AIM OF THE EXERCISE:
Return every line of the data that contains the string "computer".

RAW DATA:
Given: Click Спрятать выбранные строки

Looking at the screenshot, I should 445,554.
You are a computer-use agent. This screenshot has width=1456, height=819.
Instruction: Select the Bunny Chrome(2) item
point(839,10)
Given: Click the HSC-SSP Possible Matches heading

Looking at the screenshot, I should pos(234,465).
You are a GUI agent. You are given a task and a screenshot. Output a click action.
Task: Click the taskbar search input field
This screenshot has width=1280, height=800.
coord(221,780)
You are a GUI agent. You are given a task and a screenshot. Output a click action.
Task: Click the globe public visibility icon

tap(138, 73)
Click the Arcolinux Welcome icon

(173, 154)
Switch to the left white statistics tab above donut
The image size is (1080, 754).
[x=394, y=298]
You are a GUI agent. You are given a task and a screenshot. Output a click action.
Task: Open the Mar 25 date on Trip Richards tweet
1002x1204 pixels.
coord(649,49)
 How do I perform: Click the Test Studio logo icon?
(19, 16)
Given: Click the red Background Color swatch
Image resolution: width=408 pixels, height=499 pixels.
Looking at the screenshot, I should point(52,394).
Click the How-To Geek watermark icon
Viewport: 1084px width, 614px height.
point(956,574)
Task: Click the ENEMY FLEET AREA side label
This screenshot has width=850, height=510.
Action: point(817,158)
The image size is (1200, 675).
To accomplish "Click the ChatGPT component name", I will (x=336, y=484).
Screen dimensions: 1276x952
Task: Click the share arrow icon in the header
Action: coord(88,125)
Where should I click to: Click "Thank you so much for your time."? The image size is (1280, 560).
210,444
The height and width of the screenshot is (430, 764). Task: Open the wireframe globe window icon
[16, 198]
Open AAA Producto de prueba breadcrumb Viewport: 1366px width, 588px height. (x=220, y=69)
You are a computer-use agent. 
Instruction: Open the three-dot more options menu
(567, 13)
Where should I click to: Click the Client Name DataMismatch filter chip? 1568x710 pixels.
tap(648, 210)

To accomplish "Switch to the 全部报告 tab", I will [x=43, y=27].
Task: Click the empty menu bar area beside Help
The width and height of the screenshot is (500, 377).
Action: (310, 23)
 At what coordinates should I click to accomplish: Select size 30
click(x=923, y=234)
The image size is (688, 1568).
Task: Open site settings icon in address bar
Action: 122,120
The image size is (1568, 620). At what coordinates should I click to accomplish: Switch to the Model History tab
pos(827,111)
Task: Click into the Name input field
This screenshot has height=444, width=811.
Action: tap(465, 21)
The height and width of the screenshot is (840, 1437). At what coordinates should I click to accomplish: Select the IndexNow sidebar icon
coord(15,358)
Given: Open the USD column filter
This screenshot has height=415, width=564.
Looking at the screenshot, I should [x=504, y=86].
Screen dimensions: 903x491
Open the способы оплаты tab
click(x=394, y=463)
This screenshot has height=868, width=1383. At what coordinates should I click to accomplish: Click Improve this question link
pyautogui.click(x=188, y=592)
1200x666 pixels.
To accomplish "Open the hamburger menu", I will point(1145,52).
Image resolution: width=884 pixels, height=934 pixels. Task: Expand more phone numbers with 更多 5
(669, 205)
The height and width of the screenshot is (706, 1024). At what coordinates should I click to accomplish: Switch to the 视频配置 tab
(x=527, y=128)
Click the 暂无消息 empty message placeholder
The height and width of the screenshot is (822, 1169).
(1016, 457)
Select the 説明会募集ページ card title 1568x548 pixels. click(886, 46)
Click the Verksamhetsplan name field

ANSWER SECTION:
You are a computer-use agent. This screenshot has width=1456, height=819.
You are a computer-use agent. 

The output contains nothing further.